This discussion has been locked.
You can no longer post new replies to this discussion. If you have a question you can start a new discussion

Sensors

Each profile should only connect with the sensor  assigned to the specific profile -Road, Indoors, Mountain etc. Now, for example, Indors connects with  power  sensor on a road bike which stay close to Tacx trainer

  • Yes.  The 830 will connect to whatever sensors are paired, transmitting and in range independent of activity chosen.  If it detects two of the same type, it will connect to the most recent one (I think) and you have to go into the sensors screen and check to see which was is connected, and if it's not the one you want, select the one you want and then select connect. 

  • if there is something that I miss is having different sensors for each profile, so that I don't have to be activating or deactivating depending on whether I go on a mountain or road for example. 

    In other edge models this was possible to do. For example, at the edge 810 the sensors were assigned to bicycles, and depending on the bike you chose, some sensors or others were activated.

  • Not only the activation of a sensor should be configurable per profile, also the sensor's characteristics. E.g. to use a bike on a trainer (profile Indoor) one may mount a wheel/tire with a different perimeter than on the road (profile Road or MTB). With the combined speed-cadence sensor, mounted on the frame, one has to change that perimeter-setting currently by hand whenever making this switch.

  • I am satisfied with being able to activate sensors by profile ;)

  • As speed/distance is not really relevant on an indoor trainer this is a minor issue.

  • The Indoor, Road and MTB profile switches were just examples, as was the speed-cadence sensor. In any case, several users may also consider speed and/or distance relevant during indoor training, depending on the type of trainer they use. More generally though, each sensor with configurable parameters that (may) depend on external factors should be configurable per profile. Like that, if such sensor has been adequately set-up once for all defined profiles, a mere switch of profile will bring with it the proper settings for that sensor - done.

    I wouldn't necessarily consider this lack of per-profile-configuration a bug - assuming the original design of the 830 software didn't foresee it.
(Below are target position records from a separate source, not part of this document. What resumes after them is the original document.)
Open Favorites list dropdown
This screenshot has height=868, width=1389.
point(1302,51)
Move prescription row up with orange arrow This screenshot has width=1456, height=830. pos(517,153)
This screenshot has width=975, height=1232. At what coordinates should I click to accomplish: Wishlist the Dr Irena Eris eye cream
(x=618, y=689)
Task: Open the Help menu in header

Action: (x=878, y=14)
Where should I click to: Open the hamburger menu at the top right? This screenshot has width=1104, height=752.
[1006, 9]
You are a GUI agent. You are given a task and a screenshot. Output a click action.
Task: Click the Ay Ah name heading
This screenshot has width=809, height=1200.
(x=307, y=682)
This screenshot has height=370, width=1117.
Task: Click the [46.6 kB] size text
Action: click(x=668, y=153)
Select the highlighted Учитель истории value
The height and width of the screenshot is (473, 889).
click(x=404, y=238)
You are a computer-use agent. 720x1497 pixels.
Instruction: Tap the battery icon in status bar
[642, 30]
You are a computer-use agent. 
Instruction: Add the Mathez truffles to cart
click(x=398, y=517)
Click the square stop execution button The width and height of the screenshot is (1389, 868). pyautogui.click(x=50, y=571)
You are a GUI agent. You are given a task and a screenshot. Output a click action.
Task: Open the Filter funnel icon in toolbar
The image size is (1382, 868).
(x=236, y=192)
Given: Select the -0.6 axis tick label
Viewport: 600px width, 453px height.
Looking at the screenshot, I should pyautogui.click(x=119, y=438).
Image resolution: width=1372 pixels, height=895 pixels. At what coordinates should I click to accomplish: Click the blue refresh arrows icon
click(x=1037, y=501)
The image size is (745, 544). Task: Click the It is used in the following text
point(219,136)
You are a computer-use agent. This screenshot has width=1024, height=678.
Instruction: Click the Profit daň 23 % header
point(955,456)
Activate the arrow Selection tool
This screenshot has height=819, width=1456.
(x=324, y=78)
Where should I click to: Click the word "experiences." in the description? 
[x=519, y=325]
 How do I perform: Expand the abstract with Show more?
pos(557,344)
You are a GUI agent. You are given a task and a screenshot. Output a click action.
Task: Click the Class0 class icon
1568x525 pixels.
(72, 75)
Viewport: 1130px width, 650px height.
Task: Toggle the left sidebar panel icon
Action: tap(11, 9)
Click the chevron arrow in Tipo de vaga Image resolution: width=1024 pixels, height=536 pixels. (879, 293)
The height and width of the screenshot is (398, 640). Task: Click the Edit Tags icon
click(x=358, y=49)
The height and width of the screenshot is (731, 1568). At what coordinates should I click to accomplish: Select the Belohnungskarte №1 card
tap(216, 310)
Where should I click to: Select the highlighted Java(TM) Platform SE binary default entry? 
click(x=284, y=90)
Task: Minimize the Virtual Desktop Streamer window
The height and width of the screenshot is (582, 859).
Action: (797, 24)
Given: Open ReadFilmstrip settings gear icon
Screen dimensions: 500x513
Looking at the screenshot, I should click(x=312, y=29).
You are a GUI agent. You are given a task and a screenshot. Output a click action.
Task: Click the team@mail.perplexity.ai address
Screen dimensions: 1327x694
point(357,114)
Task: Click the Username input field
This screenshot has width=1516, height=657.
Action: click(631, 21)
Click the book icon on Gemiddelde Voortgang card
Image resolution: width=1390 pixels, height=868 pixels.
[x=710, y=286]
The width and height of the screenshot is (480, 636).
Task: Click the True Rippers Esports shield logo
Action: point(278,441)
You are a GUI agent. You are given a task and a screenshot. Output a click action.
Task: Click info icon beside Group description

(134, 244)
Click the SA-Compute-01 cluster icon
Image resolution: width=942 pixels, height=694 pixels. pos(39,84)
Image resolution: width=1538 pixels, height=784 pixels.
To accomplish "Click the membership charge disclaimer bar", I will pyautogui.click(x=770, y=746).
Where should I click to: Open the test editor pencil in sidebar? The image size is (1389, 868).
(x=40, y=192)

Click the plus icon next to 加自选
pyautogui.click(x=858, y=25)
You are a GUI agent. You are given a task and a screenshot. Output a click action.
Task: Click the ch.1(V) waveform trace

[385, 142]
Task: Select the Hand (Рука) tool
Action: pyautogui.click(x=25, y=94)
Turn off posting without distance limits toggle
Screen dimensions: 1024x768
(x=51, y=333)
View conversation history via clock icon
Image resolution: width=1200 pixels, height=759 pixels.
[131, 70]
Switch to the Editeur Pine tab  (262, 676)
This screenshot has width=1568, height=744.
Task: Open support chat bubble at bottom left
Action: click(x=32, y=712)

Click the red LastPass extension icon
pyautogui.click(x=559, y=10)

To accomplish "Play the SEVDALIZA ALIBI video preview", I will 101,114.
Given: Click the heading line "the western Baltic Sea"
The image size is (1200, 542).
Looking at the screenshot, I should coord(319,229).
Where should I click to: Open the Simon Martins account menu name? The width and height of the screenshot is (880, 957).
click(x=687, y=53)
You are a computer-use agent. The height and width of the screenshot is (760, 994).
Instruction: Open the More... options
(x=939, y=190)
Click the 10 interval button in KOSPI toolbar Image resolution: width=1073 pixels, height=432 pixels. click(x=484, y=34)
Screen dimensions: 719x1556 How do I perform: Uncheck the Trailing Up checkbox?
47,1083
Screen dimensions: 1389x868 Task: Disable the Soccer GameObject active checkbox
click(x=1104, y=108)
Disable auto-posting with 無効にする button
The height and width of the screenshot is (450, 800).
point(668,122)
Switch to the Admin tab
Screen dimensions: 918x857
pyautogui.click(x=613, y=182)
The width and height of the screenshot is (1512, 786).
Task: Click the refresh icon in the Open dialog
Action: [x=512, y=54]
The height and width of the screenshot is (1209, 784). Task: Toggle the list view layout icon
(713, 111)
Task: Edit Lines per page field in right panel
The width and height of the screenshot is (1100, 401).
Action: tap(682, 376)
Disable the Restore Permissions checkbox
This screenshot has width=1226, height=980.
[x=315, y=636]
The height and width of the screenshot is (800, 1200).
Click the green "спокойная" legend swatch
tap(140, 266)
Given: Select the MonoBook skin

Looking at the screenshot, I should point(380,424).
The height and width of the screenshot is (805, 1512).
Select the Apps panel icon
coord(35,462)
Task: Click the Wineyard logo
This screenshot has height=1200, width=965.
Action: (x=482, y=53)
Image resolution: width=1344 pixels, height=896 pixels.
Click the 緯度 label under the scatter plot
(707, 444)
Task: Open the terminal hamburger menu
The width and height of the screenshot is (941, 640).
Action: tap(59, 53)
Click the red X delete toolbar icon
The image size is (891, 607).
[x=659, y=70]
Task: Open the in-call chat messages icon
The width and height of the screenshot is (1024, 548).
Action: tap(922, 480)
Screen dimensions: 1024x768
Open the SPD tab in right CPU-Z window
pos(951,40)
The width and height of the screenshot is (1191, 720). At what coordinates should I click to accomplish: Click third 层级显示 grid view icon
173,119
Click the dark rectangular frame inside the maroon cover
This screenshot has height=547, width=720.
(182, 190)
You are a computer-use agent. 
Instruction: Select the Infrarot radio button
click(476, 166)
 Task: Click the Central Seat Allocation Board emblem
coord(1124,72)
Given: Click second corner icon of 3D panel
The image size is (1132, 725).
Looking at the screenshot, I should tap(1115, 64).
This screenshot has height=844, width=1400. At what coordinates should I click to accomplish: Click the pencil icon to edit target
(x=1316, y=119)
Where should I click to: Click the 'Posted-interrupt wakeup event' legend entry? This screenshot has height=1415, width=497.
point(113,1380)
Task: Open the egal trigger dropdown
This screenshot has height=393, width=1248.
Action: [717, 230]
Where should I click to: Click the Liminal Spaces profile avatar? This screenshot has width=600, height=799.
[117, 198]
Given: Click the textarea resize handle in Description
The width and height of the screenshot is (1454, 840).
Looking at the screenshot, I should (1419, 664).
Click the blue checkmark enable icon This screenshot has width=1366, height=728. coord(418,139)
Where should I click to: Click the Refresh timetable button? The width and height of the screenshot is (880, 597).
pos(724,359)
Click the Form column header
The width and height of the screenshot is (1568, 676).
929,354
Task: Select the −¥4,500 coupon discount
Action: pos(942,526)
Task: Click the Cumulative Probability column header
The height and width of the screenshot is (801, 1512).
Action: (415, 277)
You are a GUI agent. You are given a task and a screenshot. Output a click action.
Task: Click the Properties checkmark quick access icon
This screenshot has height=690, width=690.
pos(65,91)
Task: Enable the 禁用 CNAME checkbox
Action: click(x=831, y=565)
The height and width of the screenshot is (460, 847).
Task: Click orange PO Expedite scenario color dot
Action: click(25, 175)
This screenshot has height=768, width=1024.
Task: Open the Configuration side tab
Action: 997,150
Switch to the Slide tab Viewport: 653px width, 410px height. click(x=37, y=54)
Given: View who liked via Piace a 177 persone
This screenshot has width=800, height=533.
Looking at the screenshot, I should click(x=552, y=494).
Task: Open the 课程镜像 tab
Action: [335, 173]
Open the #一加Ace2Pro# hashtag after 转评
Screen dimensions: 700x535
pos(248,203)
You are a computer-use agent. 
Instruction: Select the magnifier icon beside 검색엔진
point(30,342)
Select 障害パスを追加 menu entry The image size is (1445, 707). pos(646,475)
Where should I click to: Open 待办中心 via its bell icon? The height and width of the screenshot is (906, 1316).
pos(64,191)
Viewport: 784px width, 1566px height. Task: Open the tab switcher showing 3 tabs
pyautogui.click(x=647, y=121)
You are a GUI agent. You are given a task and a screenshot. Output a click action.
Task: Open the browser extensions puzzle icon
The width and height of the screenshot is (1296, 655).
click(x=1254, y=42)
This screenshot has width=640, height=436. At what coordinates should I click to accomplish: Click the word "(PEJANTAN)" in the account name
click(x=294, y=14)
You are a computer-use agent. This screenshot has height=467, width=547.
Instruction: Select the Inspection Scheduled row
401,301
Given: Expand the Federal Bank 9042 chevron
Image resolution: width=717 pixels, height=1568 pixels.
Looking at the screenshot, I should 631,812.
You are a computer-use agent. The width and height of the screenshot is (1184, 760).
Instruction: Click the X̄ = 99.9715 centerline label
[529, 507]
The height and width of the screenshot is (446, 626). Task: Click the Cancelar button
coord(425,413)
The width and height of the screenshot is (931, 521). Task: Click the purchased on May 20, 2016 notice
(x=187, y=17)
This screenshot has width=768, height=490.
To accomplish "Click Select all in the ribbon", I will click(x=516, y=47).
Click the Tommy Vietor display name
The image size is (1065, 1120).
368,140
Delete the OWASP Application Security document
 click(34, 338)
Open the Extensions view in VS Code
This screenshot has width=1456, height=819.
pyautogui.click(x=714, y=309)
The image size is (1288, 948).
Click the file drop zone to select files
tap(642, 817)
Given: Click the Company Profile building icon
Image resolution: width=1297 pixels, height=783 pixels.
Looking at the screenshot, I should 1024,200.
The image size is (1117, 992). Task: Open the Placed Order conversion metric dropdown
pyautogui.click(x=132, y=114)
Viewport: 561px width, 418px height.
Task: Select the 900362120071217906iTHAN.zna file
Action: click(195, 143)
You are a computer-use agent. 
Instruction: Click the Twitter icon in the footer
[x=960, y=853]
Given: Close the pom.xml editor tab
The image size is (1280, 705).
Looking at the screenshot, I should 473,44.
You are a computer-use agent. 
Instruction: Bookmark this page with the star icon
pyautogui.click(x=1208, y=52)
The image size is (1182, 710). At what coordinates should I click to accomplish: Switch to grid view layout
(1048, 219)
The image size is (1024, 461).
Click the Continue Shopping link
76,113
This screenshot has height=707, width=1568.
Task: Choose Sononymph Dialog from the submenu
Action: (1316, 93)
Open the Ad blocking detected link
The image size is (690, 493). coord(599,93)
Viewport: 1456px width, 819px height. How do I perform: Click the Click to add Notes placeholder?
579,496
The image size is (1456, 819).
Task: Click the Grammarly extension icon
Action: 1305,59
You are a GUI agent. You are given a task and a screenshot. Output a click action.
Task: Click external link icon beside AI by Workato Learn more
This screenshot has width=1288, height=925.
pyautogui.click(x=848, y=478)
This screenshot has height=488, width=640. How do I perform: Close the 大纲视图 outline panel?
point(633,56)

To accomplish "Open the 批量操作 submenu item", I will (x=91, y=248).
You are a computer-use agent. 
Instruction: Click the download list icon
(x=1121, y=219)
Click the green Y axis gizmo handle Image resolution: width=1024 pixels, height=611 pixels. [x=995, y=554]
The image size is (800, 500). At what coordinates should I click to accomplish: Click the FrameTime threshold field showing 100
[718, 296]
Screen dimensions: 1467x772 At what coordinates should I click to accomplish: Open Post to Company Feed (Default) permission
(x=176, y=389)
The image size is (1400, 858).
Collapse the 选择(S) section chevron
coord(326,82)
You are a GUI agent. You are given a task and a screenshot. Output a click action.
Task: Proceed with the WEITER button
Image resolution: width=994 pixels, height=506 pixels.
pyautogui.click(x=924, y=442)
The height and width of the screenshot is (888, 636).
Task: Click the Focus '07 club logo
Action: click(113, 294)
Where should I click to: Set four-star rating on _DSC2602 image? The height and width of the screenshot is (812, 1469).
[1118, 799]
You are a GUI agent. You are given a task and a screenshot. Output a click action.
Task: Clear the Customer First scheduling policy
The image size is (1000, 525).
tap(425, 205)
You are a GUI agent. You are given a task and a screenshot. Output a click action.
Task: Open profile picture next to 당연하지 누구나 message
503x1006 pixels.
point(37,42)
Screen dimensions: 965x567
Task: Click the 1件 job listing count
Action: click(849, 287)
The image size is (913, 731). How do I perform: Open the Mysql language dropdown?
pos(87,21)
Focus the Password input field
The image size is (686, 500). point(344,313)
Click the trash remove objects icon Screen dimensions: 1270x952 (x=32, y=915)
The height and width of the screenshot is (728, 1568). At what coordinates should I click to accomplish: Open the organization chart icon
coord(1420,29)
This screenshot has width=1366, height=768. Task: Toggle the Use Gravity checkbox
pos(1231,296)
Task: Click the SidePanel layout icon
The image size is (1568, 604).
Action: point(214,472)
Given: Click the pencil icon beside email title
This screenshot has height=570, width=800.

But I would call it then a shortcoming of this design, that hopefully will get fixed one day. Others (Garmin?) may call it a "feature request" - whatever. That other issues (like most bug fixes) are higher priority than this one, is clear - even to me ;-)

  • I think the idea is that you have a different sensors on each bike so you don't need to swap them.  Each sensor is set up for the bike it is on (such as wheel size for a speed sensor) if required.  Then you just start using the bike you want and only the sensors on that bike wake up and are used.  This way you don't need sensors configured differently for each profile

    If you have a wheel on trainer and change the tyre for a trainer suitable one is the difference in diameter enough that it really makes much difference even if you use speed/distance as a metric on the trainer?.

  • Taking again the example of the combined speed-cadence sensor, that sensor is mounted on the frame of the bike. So if you change the wheelset (different tires) on such bike, the sensor is still the same but you will have to adjust its setting to the new circumference of the wheel. That is what I mean with a "sensor with configurable parameters that (may) depend on external factors".

    I have for my MTB - that I also use on a trainer - wheelsets/tires with circumferences that range from 200 to 220 cm. That is 10% from one extreme to the other. But also for mere outdoor mountainbiking, the wheels/tires one uses depend heavily on the terrain and weather conditions, and there too this difference is up to 5%. That results in a speed/distance error big enough to be called at least "annoying". Such misleading read-outs could be prevented by defining for each wheelset a different profile, if a per-profile-configuration of these sensors would exist.